DMA (Direct Memory Access): Instead of involving the CPU, the OS instructs the I/O controller to handle data transfers between memory and the device directly, freeing up the CPU for other processes.

Types of Secondary Storage

HDDs (Hard Disk Drives)

Mechanical storage devices with spinning disks and read/write heads
Generally cheaper and offer higher storage capacities
Slower access times due to mechanical nature
Better suited for large file storage and archiving

SSDs (Solid State Drives)

Use flash memory for data storage, with no moving parts
Significantly faster than HDDs in terms of read and write speeds
Lower latency, especially when reading small blocks of data
Higher throughput (data transfer rate) compared to HDDs
More energy-efficient and durable due to lack of moving parts

Both HDDs and SSDs access data in blocks, with the block size varying based on the specific device and file system.

Users interact with secondary storage via files: a named collection of related data stored persistently on the storage device, even after the system powers off.
File systems allow users to:
- Create, delete, read, write, and manipulate files.
- Use symbolic names for files (e.g., filenames and directories).
- Share files while protecting unauthorized access through access control mechanisms.
- Automatically manage the physical storage (e.g., allocating files to blocks).

File System Components

File attributes: Each file has attributes like name, size, and permissions.
Directories: containers for files and other directories, creating a hierarchical structure for data storage. they have tree-like structure, store Metadata and have access control.

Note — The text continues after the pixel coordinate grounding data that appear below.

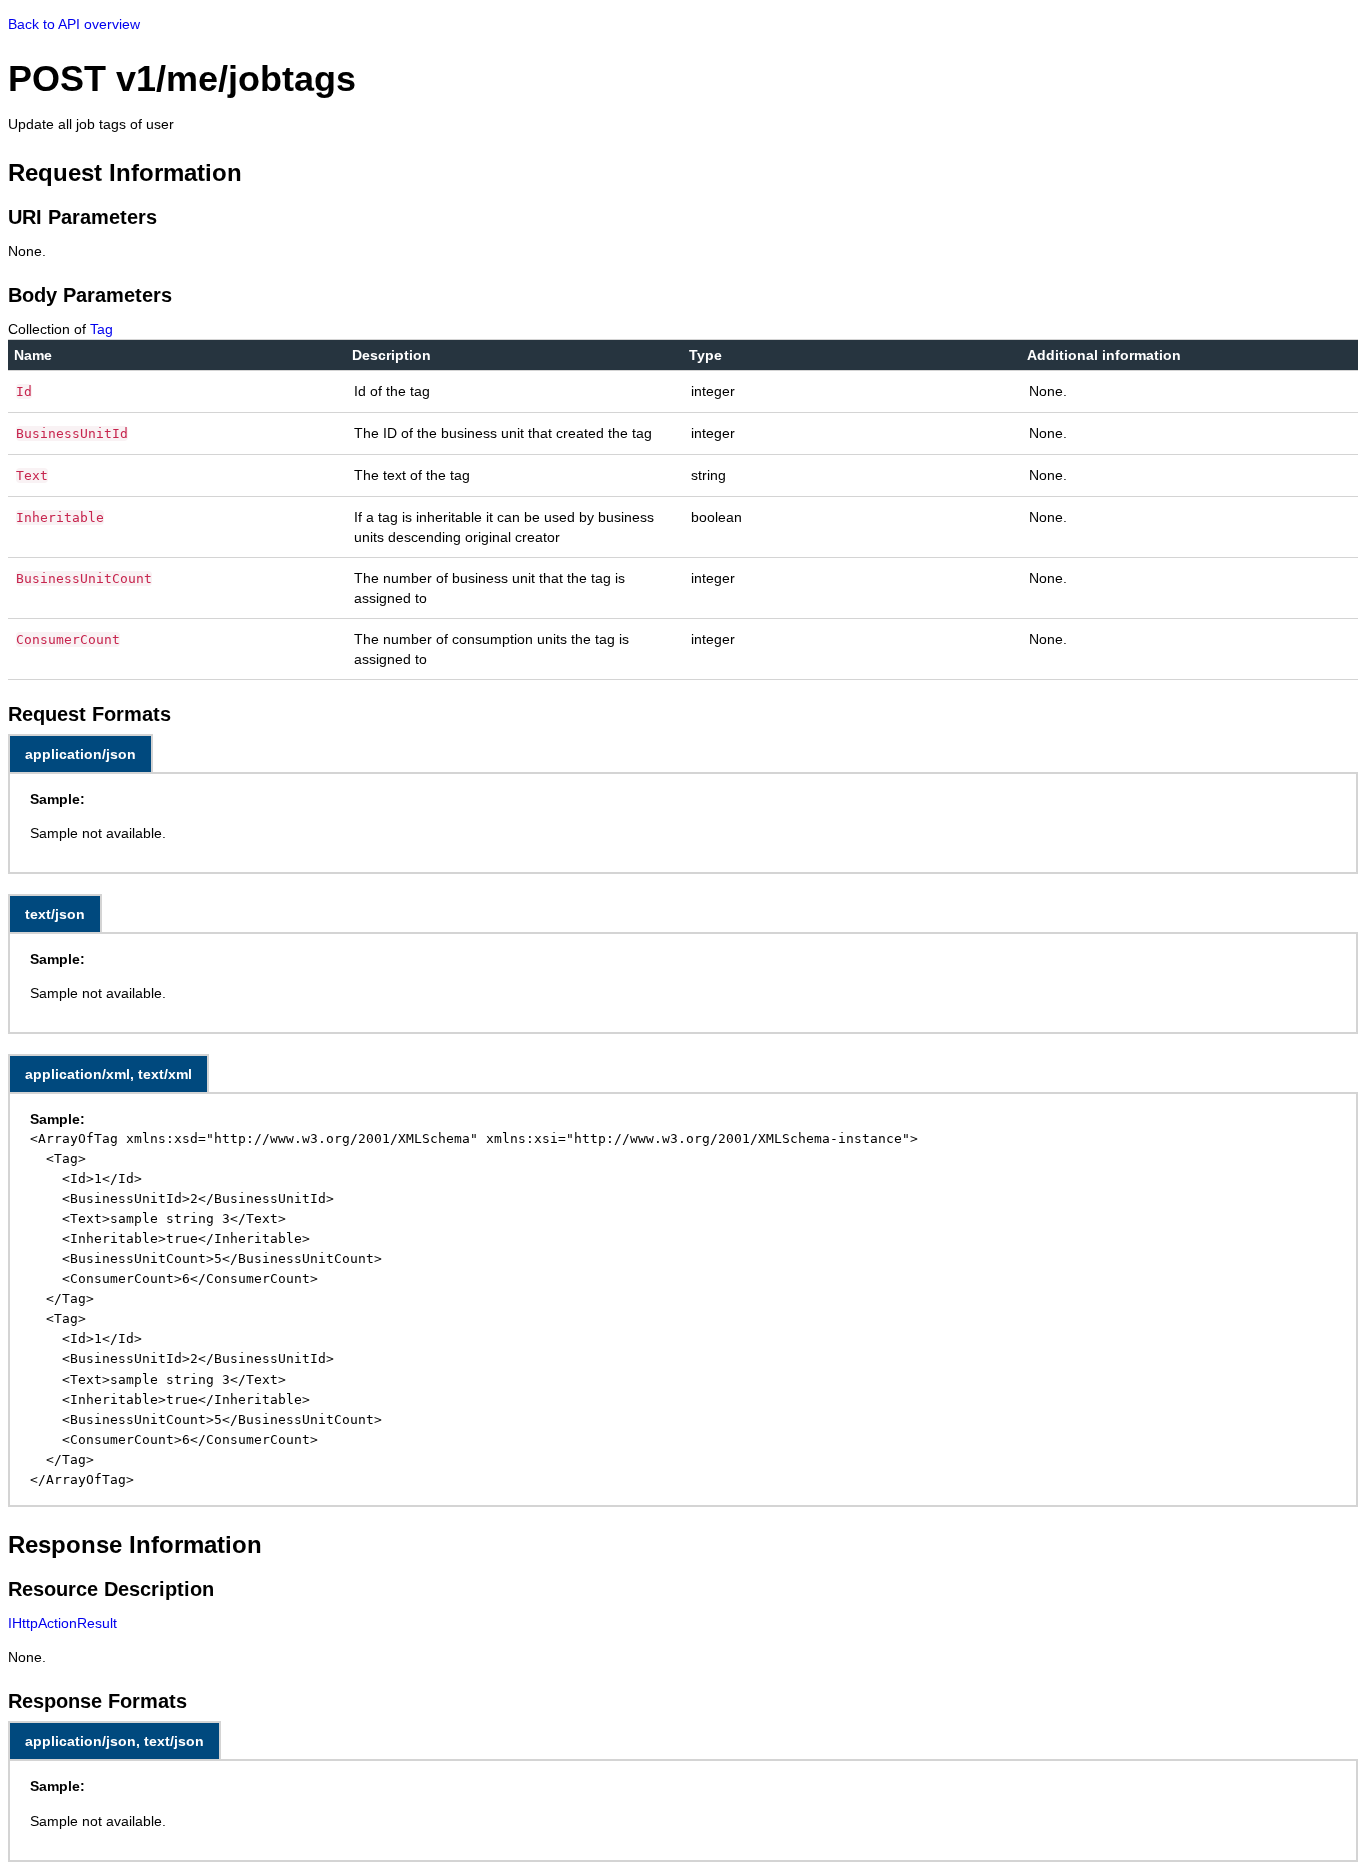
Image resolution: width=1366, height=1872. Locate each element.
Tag (101, 329)
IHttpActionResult (62, 1623)
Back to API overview (74, 24)
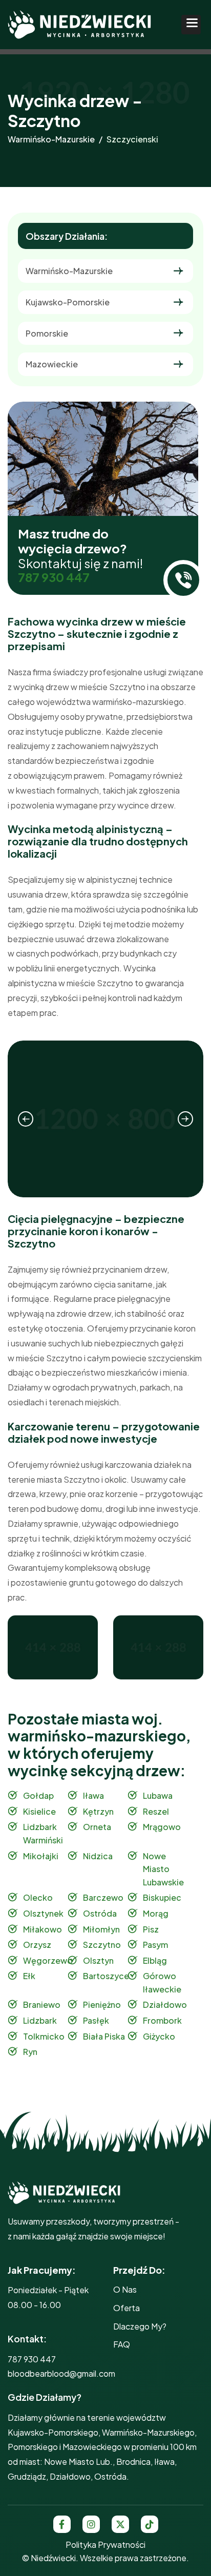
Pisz (151, 1929)
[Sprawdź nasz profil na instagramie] (91, 2524)
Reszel (156, 1811)
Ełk (29, 1975)
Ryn (30, 2051)
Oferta (126, 2307)
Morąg (155, 1913)
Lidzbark (40, 2020)
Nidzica (98, 1856)
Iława (93, 1795)
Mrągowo (162, 1826)
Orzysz (37, 1944)
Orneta (97, 1826)
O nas (125, 2289)
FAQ (121, 2344)
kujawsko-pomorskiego (53, 2432)
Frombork (162, 2020)
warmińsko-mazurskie (51, 139)
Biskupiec (162, 1897)
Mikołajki (40, 1856)
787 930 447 (54, 577)
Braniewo (41, 2004)
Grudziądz (27, 2476)
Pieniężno (102, 2004)
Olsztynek (43, 1913)
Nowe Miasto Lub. (78, 2461)
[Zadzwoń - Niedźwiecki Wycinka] (183, 580)
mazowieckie (52, 364)
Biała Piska (104, 2036)
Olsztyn (98, 1960)
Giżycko (159, 2036)
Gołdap (38, 1795)
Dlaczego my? (139, 2326)
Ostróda (100, 1913)
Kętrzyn (98, 1811)
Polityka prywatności (105, 2544)
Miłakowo (42, 1929)
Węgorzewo (48, 1960)
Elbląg (155, 1960)
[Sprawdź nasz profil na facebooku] (62, 2524)
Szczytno (102, 1944)
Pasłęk (96, 2020)
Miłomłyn (101, 1929)
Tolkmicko (44, 2036)
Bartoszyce (106, 1975)
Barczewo (103, 1897)
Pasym (155, 1944)
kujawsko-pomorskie (68, 302)
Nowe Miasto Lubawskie (163, 1869)
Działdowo (165, 2004)
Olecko (38, 1897)
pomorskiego (33, 2446)
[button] (191, 24)
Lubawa (158, 1795)
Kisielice (39, 1811)
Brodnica (133, 2461)
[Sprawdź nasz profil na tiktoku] (149, 2524)
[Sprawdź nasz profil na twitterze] (120, 2524)
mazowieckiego (92, 2446)
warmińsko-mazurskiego (148, 2432)
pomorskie (47, 333)
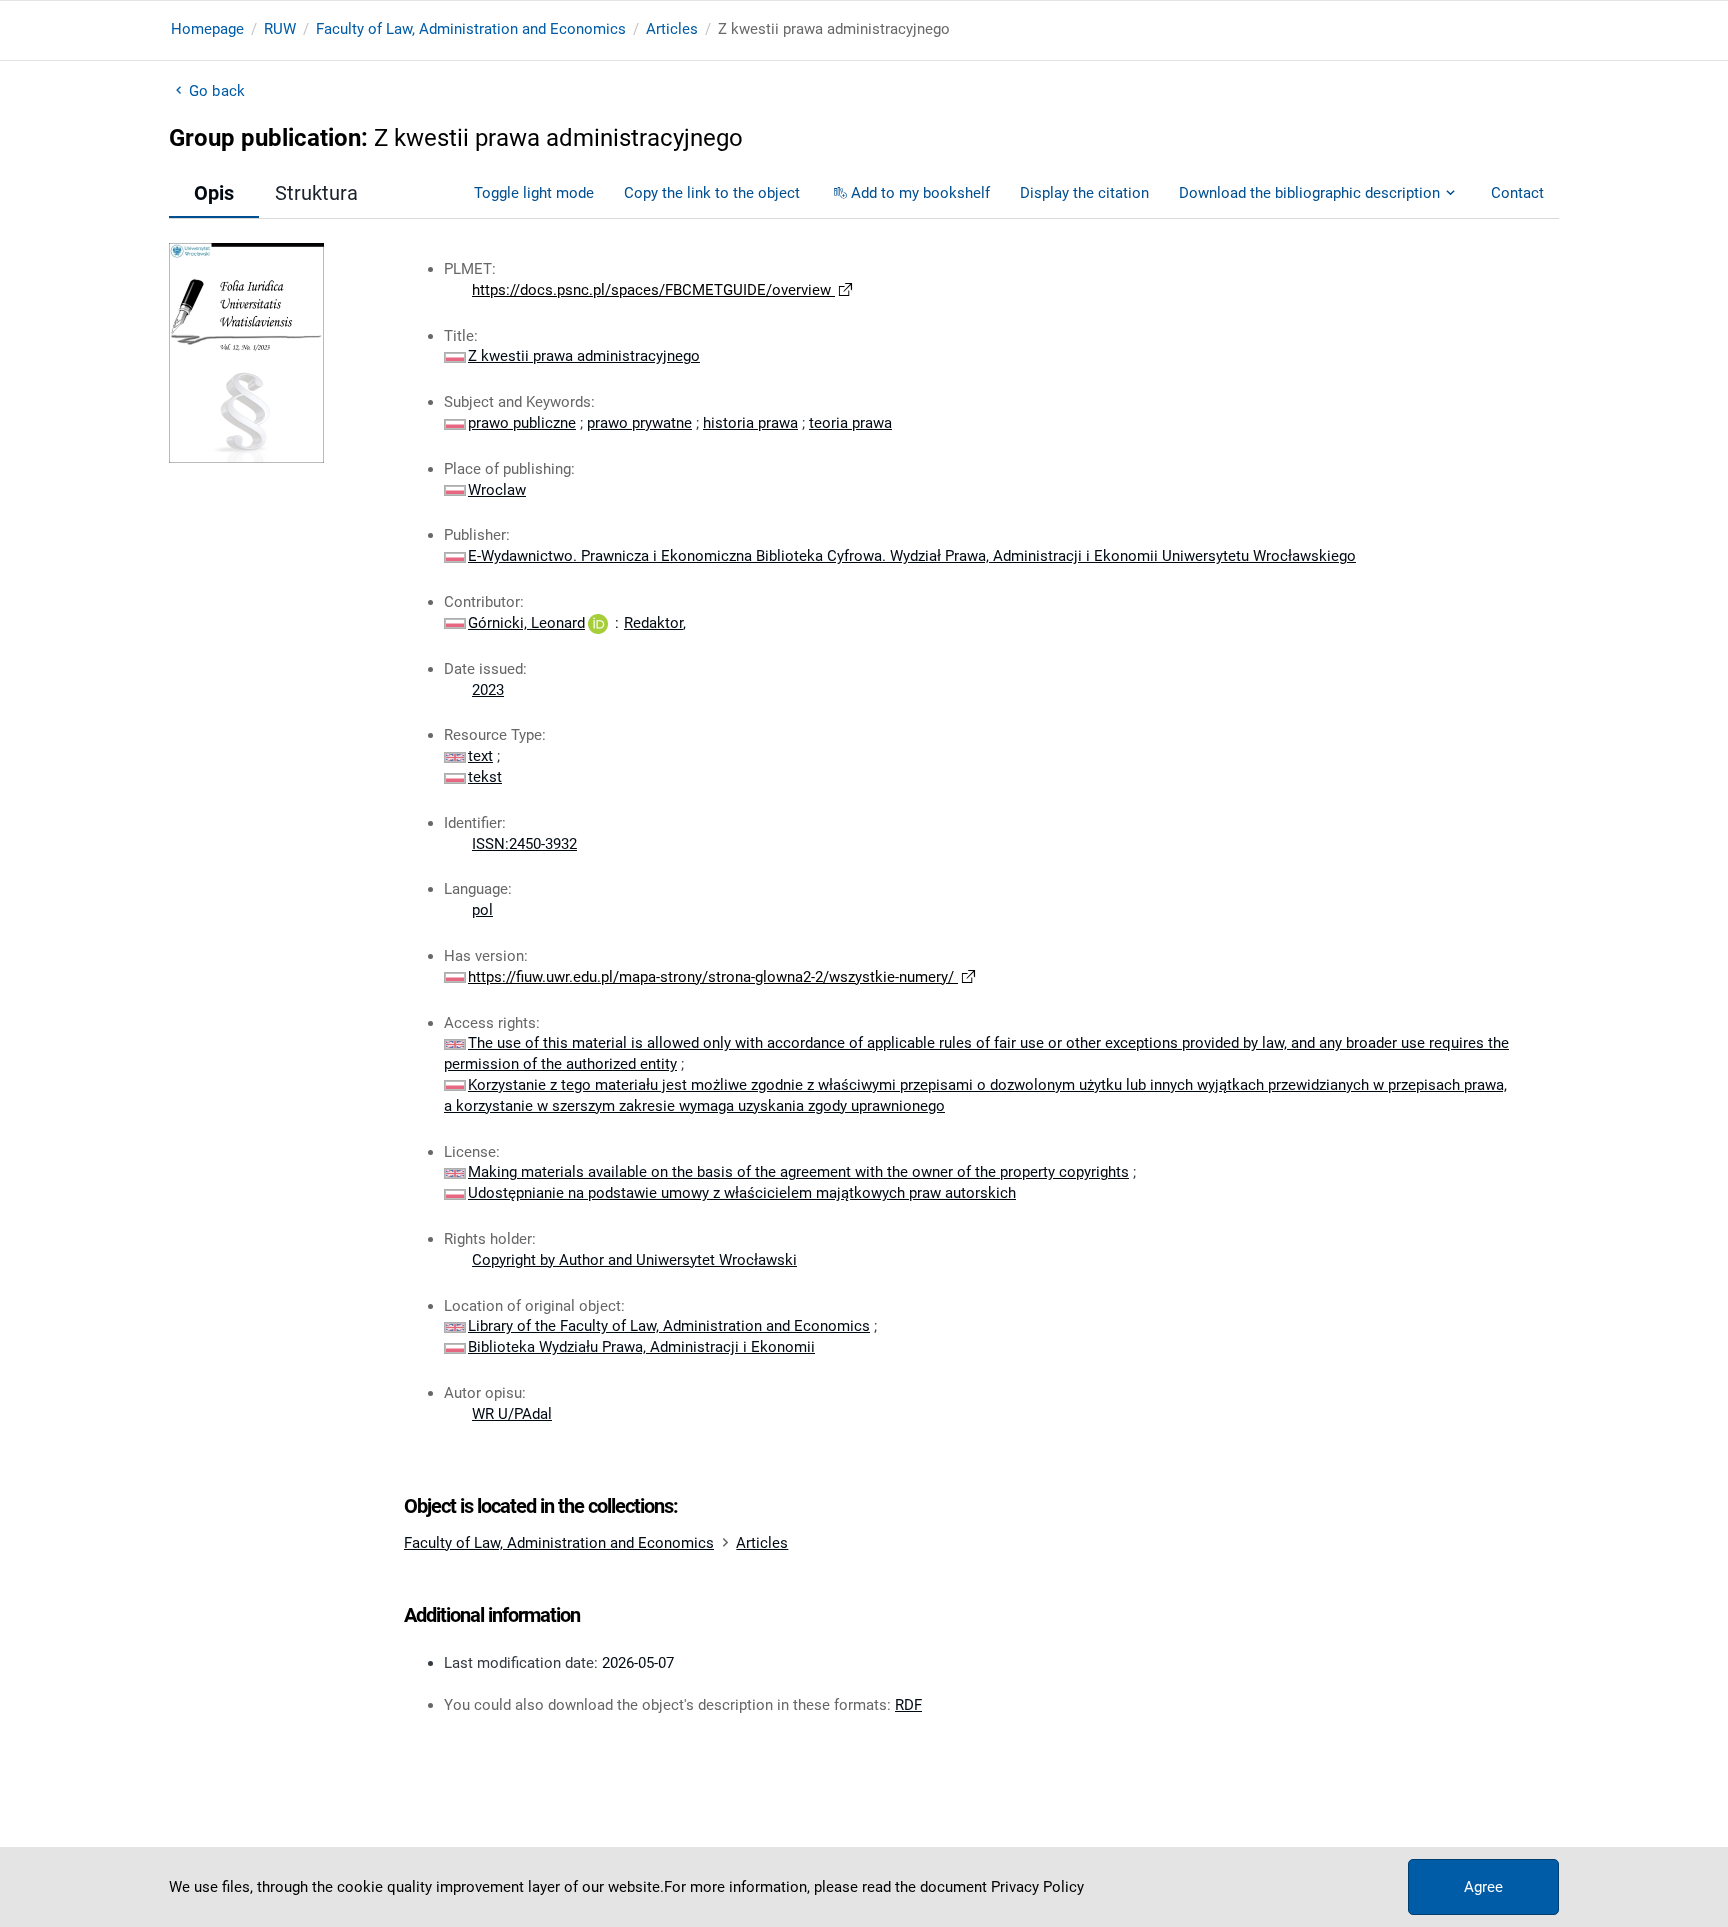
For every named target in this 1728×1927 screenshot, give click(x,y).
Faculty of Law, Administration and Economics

Files can be grouped into directories for logical organization.
- A directory file contains the file descriptors for each file within it.
- Files are named by paths, either absolute or relative.
Root directory: This is the top-level directory, with sub-directories for each user.

File System Operations

The OS offers various services for interacting with files and directories:
- Basic file operations: Creating, deleting, copying, renaming, and listing files or directories.
- System calls for programmers: Opening, closing, reading, writing, and seeking within files.
- Interactive facilities: For users to manage files via a console or a graphical interface.
Program-Level Services:
- Open/Close: Prepares files for read/write.
- Read/Write: Data transfer to/from a file.
- Seek: Moves the cursor to a specific position in the file.
- Walk: Traverses directories.

Disk and File System Organization

Disk Blocks: Disks are divided into equal-sized blocks (4KB–512KB).
Master Boot Record (MBR) - contains system boot code and partition info.
Partitions: Each partition has a boot block and a superblock (contains File System metadata).

Building a File System

Structure Example: A 256KB HDD partition with 64 blocks (4KB each).
- Metadata: First 8 blocks used for FS metadata.
- User Data: Remaining blocks hold file data.
- Inodes: Special data structure for each file, usually stored in blocks 3-7.

Inodes

Definition: Metadata for each file, including pointers to data blocks.
Structure: Typically, each file has one inode.
Pointer Limitations: Fixed-size inodes limit max file size.

Free Space Management

Bitmaps: Tracks used/free blocks (1 = used, 0 = free).
Example: Inode bitmap (block 1) and data block bitmap (block 2).

File Allocation Techniques

Multilevel Pointers (e.g., Unix ext2):
- Direct Pointers: Point directly to data blocks (efficient for small files).
- Single Indirect: Points to a block containing pointers to data blocks.
- Double/Triple Indirect: Extends max file size by adding levels of pointers.

Implementing Directories

Directory Entries: Contain mappings from filenames to inodes.
Inode-Based System: Directories are essentially files with inode numbers pointing to file data.

Path Resolution

Example: Path “/usr/ast/mbox”.
- Locate root directory inode (usually inode 2).
- Traverse each path component to locate the final file.